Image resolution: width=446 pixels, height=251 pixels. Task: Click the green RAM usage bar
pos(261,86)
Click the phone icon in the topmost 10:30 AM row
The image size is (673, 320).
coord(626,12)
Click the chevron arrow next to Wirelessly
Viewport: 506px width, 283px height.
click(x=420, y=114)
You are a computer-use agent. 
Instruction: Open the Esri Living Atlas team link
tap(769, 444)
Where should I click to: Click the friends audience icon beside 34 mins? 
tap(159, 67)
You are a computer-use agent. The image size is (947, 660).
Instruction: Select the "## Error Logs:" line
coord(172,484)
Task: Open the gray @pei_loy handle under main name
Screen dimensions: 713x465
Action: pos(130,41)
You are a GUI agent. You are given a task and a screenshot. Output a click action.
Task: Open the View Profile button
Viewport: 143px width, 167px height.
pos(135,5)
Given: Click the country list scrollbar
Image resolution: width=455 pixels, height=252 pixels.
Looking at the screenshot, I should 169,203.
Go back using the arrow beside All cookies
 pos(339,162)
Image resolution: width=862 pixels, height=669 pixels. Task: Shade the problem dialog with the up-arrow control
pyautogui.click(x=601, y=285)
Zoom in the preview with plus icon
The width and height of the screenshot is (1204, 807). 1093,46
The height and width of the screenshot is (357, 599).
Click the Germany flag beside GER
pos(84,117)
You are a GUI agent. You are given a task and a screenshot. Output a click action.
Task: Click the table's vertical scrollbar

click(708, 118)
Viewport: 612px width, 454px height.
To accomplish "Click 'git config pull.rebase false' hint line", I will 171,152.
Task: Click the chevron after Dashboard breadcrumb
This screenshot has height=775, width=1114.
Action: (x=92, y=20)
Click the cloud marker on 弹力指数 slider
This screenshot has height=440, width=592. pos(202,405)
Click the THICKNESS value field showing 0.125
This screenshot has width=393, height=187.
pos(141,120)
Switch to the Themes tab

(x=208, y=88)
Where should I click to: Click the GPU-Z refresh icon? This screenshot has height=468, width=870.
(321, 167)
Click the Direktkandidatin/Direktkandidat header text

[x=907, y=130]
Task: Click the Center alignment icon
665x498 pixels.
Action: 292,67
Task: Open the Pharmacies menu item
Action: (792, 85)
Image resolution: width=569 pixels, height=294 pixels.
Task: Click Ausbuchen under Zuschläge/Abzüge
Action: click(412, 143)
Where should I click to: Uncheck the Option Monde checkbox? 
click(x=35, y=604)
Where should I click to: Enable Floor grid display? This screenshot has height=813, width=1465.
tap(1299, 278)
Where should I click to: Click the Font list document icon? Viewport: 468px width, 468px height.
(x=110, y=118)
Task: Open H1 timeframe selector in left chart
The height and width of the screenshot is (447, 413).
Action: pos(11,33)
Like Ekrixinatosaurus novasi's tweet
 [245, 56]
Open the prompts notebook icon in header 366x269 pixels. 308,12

• Activity
Show each line of the data that contains the string "computer".

• Answer for the task
You are a computer-use agent. 
You are a computer-use agent. The image size is (947, 660).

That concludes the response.